____ DOCUMENT SECTION

She learned to weave when she was seven years old. She is now 26, and regularly spends up to ten hours a day sitting by her loom.

 

“I’m tired of weaving,” she says, without looking up from her work. “Before my marriage I wove, after my marriage I wove — now I want to go outside and get a proper job.”

 

But Marzia’s chances of finding work are slim. She is just one of Afghanistan’s estimated two million war widows, and, as such is subject to rumours and gossip.

 

She says: “People think that when a woman is widowed she becomes morally loose and is out of control. They think we are like a pot with no lid; uncovered and ready to do anything. But they are wrong — we are just women, and we have hopes and dreams.”

 

Marzia’s husband was also an illiterate carpet weaver. But once he had a family to support he joined the Afghan army. He was killed when his vehicle hit a mine in 2010, leaving Marzia to support their two young children.

 

Her experience of widowhood is typical. Without a husband, widows in Afghanistan’s conservative society are left almost powerless. They lose not only status but also freedom. Many are uneducated and young and don’t have the support systems to help them move forward with their lives. When Afghan soldiers are killed, their wives often struggle to find food and raise their children — the UN estimates that 85 percent of women in Afghanistan are illiterate. In the US or the UK women are supported by welfare systems, other family members, even society. They also retain their freedom — the most important thing.

________

• [GIVEN PROBLEM A] Edit the passage on Afghan war widows by rewriting the part that opens with the words containing "But Marzia’s chances" and closes with "two young children.", replacing "carpet weaver" with "rug maker".

____ ENTRIES SHOWN

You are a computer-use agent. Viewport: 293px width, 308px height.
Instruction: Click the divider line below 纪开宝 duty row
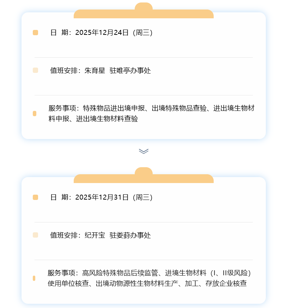click(x=144, y=260)
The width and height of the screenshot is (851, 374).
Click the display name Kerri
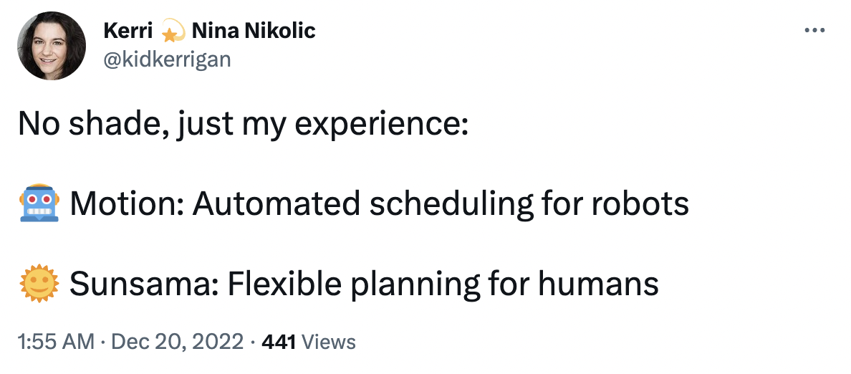[128, 31]
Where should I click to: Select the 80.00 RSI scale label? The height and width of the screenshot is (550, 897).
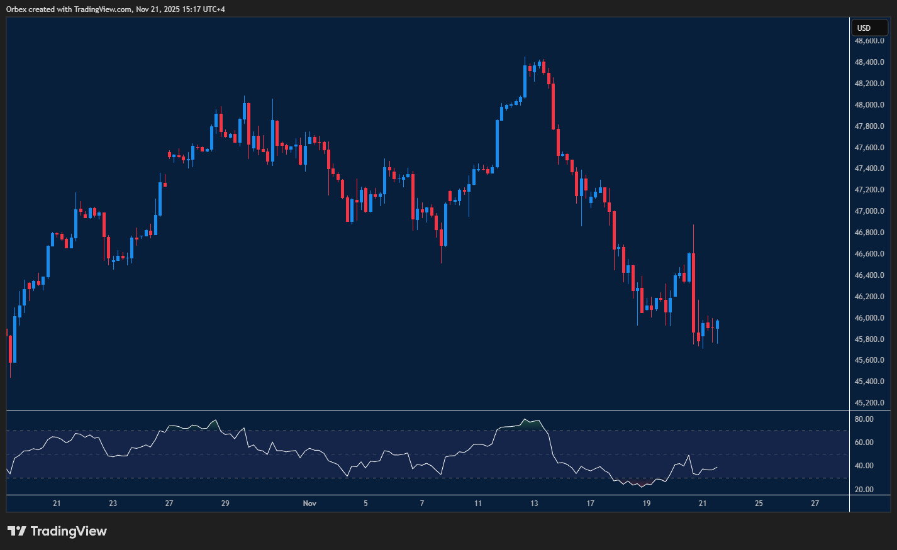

________

• [GIVEN PROBLEM B] Express the lines of the records as a Markdown table with a Row column for the row number and a Line column for the line, skipping blank lines and leaving the pictures out.

• [WORKED ANSWER A]
But Marzia’s chances of finding work are slim. She is just one of Afghanistan’s estimated two million war widows, and, as such is subject to rumours and gossip.

 

She says: “People think that when a woman is widowed she becomes morally loose and is out of control. They think we are like a pot with no lid; uncovered and ready to do anything. But they are wrong — we are just women, and we have hopes and dreams.”

 

Marzia’s husband was also an illiterate rug maker. But once he had a family to support he joined the Afghan army. He was killed when his vehicle hit a mine in 2010, leaving Marzia to support their two young children.

• [WORKED ANSWER B]
| Row | Line |
|---|---|
| 1 | You are a computer-use agent. Viewport: 293px width, 308px height. |
| 2 | Instruction: Click the divider line below 纪开宝 duty row |
| 3 | click(x=144, y=260) |
| 4 | The width and height of the screenshot is (851, 374). |
| 5 | Click the display name Kerri |
| 6 | [128, 31] |
| 7 | Where should I click to: Select the 80.00 RSI scale label? The height and width of the screenshot is (550, 897). |